Fast forward a few decades and here I sit almost a decade older than he was when he died. I very often reflect on what his life must have been like, the struggles he went through, the demons of dealing with his own abusive father, and his own methods of self-medication. He had a hard life and while the direction he chose is not a direction that I could fathom, it doesn't surprise me that he ended up where he did.
Several years ago, I was doing some family research and I came across some letters that he had written to his sister in the year before his death. One recurring theme in these letters was a complaint about restaurant food and how he would get what he thought was food poisoning.
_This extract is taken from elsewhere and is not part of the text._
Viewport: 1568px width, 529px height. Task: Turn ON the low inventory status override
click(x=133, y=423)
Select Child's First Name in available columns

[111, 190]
Knowing what I know now about my own health challenges through the years due to undiagnosed celiac disease (I was diagnosed in 1999 and was severely malnourished at nearly 80 lbs. underweight), the light bulb in my head went on and I can almost be certain that he was dealing with celiac disease and that it was probably was one of the largest contributors to not only his death, but his ongoing health problems and the psychological challenges that came with it. This is of course is sheer speculation but with the commonly referenced estimate that a person has a 1 in 20 chance of developing celiac disease if a direct relative has it, I'm willing to bet this was the case (besides myself, one of my brothers was also diagnosed).
I can only imagine that had my father been lucky enough to have been privy to the information that we have now on health and nutrition, things could have been different for him (and me). Just maybe he would have been the father I always dreamed of having — just maybe I'd be wishing him a Happy Father's Day today. Regardless of the fact he's been gone for over 40 years, I'll still say it — Happy Father's Day Dad!